— Task statement —
Some lines below hold "will". Pick them out and copy them.

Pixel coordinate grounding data
══════
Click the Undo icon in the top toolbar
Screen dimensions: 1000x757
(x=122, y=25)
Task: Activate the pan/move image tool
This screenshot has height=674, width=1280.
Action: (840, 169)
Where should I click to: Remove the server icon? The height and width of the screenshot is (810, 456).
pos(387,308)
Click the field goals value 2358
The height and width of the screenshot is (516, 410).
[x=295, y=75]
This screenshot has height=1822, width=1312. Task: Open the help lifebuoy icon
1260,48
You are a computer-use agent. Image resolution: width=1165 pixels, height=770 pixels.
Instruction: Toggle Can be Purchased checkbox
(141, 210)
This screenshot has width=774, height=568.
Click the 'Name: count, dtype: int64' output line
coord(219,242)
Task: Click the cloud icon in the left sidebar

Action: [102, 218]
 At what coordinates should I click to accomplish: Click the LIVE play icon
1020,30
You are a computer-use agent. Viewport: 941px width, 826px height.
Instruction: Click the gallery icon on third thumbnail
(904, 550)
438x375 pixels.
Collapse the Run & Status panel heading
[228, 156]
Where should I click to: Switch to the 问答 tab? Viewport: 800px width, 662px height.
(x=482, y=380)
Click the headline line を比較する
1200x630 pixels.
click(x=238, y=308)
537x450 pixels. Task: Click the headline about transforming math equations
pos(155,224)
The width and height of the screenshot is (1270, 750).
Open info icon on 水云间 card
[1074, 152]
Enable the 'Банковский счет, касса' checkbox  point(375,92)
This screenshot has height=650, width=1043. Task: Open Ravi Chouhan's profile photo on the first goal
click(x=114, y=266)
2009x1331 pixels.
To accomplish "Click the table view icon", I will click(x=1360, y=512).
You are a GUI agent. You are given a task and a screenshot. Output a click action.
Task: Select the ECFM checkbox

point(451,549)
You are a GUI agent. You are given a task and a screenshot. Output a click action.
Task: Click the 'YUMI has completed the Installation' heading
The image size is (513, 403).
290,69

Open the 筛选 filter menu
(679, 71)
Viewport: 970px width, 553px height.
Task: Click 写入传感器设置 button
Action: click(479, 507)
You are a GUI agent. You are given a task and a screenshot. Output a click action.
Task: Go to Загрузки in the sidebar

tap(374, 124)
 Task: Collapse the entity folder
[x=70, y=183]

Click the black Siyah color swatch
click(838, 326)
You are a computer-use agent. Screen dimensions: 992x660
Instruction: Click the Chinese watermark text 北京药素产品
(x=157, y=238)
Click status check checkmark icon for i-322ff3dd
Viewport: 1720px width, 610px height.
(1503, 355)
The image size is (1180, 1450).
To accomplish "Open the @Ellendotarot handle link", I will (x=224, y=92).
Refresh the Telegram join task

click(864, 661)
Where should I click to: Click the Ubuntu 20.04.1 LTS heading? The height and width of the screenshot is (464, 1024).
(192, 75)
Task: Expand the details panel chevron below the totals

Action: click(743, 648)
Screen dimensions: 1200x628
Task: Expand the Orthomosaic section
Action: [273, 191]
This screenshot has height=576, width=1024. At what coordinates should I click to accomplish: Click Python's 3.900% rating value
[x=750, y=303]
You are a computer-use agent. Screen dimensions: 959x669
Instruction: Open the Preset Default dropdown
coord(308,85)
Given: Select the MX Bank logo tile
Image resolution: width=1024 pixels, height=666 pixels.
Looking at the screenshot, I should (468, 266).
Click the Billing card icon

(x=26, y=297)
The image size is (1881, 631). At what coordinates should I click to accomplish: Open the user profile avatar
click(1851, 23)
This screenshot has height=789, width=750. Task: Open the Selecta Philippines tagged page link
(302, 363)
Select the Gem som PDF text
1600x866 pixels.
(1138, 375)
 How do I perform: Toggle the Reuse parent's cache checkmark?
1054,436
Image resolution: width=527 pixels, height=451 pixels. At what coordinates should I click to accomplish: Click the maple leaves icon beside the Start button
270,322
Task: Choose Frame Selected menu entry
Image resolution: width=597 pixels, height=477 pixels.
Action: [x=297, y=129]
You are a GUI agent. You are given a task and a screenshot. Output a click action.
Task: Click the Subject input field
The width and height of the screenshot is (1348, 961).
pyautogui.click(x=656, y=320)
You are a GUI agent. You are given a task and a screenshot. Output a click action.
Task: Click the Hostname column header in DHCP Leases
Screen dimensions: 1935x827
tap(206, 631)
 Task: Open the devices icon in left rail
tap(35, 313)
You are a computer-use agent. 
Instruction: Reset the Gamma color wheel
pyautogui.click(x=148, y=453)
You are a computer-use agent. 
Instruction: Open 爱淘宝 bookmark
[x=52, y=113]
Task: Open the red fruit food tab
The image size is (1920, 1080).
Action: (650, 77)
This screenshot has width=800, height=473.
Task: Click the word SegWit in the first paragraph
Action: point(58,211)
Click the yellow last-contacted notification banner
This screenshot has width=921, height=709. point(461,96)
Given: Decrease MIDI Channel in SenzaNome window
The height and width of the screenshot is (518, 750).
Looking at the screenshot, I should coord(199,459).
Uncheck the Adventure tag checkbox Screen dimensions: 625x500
══════
— Response area —
To accomplish "Click the table view icon", I will click(x=1360, y=512).
To accomplish "Open the @Ellendotarot handle link", I will (x=224, y=92).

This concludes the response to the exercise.